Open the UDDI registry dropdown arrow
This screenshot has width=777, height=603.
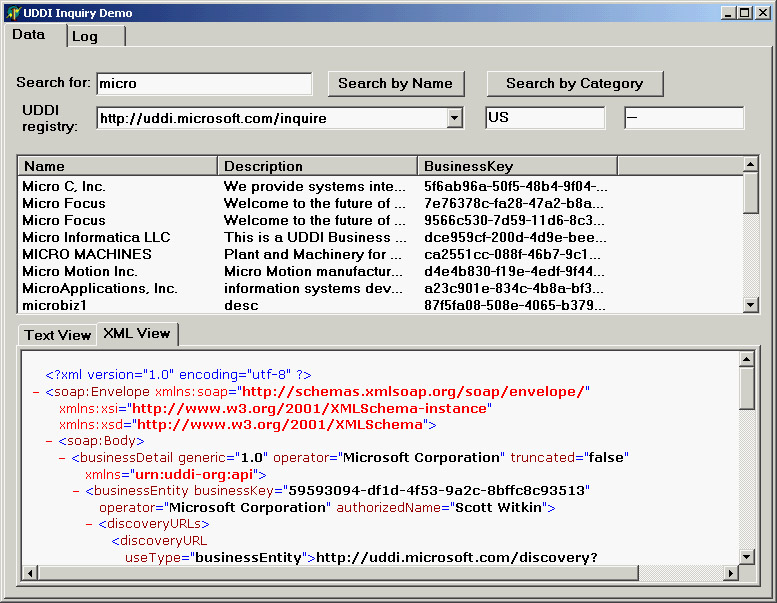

■ ■ ■ ■ ■ ■ ■

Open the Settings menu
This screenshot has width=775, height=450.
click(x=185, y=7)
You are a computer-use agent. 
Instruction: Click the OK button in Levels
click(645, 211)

■ ■ ■ ■ ■ ■ ■

Work item
Look above for the line holding "Open the UDDI registry dropdown arrow". Print it and every line after it, exactly, through the line holding "This screenshot has width=777, height=603.".

Response below
Open the UDDI registry dropdown arrow
This screenshot has width=777, height=603.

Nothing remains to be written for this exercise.